WHAT IS EXPECTED:
Please pull out the stretch of the material from its first line through the line containing "I will point(866,25).", and reproduce those lines word for word.

::: RECORD LIST :::

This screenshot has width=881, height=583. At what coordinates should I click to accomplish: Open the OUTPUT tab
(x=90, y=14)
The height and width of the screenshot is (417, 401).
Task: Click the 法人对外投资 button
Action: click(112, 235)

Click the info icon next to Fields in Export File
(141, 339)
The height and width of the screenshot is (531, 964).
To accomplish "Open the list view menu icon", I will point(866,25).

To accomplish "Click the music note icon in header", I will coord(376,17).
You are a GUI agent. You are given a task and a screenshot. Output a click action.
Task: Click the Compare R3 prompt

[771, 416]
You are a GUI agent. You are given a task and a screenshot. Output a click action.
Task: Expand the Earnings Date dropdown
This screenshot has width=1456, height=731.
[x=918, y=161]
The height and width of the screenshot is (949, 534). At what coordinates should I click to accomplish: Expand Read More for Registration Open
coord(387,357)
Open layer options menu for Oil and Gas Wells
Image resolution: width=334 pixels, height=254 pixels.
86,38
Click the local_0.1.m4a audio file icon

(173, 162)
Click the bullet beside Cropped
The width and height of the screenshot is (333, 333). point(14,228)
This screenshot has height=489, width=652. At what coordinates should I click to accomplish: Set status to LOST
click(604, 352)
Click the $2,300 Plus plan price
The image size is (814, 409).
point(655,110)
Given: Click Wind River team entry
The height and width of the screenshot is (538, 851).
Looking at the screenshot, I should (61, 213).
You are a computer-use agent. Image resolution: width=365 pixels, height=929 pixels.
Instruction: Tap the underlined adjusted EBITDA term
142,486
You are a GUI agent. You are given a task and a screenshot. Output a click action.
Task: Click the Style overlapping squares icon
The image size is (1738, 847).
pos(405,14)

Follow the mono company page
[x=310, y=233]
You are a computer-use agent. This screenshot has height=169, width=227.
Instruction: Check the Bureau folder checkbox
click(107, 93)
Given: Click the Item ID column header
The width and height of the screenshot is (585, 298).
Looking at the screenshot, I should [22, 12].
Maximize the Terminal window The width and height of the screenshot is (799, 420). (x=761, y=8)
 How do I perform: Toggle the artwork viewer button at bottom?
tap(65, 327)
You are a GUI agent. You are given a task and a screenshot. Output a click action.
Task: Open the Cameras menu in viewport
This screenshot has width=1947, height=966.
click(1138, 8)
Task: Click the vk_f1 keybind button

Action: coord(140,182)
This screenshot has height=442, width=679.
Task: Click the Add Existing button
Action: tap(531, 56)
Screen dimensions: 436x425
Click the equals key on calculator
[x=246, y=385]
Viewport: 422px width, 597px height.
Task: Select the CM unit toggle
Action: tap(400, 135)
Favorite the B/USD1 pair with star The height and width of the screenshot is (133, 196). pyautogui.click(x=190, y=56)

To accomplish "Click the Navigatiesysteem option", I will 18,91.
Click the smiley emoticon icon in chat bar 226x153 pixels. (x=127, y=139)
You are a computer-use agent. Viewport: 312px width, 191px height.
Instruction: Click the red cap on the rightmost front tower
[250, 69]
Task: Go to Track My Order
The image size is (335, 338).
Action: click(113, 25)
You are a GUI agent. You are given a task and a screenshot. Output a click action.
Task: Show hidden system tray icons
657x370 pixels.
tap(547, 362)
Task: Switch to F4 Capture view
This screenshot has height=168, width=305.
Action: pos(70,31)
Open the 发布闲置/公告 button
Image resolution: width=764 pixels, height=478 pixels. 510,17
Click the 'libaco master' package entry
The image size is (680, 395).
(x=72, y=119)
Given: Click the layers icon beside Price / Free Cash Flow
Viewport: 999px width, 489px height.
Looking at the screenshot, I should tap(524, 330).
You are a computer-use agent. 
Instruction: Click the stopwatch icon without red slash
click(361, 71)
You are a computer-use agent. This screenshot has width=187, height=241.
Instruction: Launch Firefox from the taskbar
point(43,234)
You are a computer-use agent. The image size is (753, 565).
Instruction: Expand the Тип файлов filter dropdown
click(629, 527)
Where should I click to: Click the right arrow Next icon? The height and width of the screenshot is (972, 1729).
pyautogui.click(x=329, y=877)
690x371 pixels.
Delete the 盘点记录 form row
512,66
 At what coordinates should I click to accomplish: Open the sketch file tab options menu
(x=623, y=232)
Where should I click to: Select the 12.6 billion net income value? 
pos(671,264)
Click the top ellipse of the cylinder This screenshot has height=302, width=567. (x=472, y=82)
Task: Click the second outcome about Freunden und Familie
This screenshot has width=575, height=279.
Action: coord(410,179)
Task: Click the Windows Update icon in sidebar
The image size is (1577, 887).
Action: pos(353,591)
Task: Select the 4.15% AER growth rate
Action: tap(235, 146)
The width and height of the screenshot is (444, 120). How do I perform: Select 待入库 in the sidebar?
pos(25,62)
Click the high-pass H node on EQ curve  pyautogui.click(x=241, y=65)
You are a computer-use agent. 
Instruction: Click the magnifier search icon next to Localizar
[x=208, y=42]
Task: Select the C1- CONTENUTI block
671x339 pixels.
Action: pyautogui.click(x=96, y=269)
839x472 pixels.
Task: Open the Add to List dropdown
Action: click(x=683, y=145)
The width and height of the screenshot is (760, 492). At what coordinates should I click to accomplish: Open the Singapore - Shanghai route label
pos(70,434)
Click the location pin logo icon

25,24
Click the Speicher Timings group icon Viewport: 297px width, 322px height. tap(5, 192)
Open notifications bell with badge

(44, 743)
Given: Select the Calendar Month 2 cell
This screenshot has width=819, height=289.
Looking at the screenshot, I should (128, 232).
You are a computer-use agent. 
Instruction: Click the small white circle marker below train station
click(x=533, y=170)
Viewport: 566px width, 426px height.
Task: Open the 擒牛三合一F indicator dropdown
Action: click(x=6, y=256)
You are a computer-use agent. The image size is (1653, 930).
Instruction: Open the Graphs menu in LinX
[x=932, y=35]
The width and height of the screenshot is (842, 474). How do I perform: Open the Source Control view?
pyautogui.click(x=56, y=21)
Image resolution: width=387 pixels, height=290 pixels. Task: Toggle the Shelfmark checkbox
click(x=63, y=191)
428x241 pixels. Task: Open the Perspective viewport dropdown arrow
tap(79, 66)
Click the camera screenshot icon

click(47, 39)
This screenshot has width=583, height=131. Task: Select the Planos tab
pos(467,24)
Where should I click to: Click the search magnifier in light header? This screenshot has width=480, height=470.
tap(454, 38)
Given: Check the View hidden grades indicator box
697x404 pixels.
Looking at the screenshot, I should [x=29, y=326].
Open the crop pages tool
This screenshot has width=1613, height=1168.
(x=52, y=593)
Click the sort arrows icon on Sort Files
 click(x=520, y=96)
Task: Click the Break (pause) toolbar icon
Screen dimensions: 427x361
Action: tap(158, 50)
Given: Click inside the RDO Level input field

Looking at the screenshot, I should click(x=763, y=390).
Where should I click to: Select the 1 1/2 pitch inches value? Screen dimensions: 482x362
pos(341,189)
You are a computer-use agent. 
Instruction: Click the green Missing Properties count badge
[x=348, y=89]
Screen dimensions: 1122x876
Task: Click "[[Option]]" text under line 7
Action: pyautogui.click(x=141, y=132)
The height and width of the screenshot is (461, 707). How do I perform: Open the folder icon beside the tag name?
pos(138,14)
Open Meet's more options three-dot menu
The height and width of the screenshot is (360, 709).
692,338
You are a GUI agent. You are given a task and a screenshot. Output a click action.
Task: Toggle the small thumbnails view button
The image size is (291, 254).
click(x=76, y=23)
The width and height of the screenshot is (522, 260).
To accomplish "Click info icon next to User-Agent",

:::

EXERCISE RESULT:
This screenshot has width=881, height=583. At what coordinates should I click to accomplish: Open the OUTPUT tab
(x=90, y=14)
The height and width of the screenshot is (417, 401).
Task: Click the 法人对外投资 button
Action: click(112, 235)

Click the info icon next to Fields in Export File
(141, 339)
The height and width of the screenshot is (531, 964).
To accomplish "Open the list view menu icon", I will point(866,25).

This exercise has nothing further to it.